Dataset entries
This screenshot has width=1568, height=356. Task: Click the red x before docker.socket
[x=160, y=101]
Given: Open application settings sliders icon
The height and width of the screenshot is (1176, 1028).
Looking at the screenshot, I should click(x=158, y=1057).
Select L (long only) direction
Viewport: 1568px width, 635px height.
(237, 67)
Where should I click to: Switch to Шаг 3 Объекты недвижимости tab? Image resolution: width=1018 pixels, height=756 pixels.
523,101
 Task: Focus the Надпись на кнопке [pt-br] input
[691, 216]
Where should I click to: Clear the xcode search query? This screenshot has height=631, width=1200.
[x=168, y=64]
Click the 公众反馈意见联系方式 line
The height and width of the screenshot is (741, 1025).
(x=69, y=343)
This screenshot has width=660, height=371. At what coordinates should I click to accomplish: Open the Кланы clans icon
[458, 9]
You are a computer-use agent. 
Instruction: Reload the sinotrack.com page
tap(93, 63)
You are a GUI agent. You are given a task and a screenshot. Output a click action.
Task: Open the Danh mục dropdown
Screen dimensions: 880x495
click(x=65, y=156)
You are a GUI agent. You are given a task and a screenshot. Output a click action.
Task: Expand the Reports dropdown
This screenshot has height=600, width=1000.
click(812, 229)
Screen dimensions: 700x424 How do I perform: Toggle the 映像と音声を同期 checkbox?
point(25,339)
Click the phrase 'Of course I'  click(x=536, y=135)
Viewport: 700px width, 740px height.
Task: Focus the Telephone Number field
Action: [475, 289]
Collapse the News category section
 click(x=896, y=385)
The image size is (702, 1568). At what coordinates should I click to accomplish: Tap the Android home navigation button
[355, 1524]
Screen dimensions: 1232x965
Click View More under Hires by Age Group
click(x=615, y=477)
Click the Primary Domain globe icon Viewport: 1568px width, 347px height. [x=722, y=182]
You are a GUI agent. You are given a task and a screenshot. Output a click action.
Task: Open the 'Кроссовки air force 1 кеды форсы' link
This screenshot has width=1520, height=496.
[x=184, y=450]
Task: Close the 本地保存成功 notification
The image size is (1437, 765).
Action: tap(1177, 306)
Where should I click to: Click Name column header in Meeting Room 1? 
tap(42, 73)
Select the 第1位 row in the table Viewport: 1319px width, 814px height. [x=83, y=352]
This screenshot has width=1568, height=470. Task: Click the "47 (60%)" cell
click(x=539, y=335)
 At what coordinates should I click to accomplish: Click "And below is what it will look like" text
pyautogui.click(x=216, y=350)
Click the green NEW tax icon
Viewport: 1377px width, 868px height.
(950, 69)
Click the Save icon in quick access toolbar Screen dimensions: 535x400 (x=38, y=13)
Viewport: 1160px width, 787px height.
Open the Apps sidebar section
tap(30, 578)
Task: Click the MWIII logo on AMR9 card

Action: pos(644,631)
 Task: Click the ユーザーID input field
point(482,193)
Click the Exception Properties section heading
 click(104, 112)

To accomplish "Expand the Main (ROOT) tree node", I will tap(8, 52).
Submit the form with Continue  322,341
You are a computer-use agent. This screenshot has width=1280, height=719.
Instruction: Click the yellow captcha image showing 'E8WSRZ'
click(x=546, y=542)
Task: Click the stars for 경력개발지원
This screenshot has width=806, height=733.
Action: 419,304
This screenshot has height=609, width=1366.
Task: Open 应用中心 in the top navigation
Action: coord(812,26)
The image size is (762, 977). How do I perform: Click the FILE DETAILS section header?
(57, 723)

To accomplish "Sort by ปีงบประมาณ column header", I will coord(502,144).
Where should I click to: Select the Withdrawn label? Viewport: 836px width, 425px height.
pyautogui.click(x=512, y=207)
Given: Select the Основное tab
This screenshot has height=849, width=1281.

▶ Exercise requirements: Write out again only the lines from the one with "The image size is (1437, 765)." through the last line of the records above. Keep every word as it stands.

▶ Answer box:
The image size is (1437, 765).
Action: tap(1177, 306)
Where should I click to: Click Name column header in Meeting Room 1? 
tap(42, 73)
Select the 第1位 row in the table Viewport: 1319px width, 814px height. [x=83, y=352]
This screenshot has width=1568, height=470. Task: Click the "47 (60%)" cell
click(x=539, y=335)
 At what coordinates should I click to accomplish: Click "And below is what it will look like" text
pyautogui.click(x=216, y=350)
Click the green NEW tax icon
Viewport: 1377px width, 868px height.
(950, 69)
Click the Save icon in quick access toolbar Screen dimensions: 535x400 (x=38, y=13)
Viewport: 1160px width, 787px height.
Open the Apps sidebar section
tap(30, 578)
Task: Click the MWIII logo on AMR9 card

Action: pos(644,631)
 Task: Click the ユーザーID input field
point(482,193)
Click the Exception Properties section heading
 click(104, 112)

To accomplish "Expand the Main (ROOT) tree node", I will tap(8, 52).
Submit the form with Continue  322,341
You are a computer-use agent. This screenshot has width=1280, height=719.
Instruction: Click the yellow captcha image showing 'E8WSRZ'
click(x=546, y=542)
Task: Click the stars for 경력개발지원
This screenshot has width=806, height=733.
Action: 419,304
This screenshot has height=609, width=1366.
Task: Open 应用中心 in the top navigation
Action: coord(812,26)
The image size is (762, 977). How do I perform: Click the FILE DETAILS section header?
(57, 723)

To accomplish "Sort by ปีงบประมาณ column header", I will coord(502,144).
Where should I click to: Select the Withdrawn label? Viewport: 836px width, 425px height.
pyautogui.click(x=512, y=207)
Given: Select the Основное tab
This screenshot has height=849, width=1281.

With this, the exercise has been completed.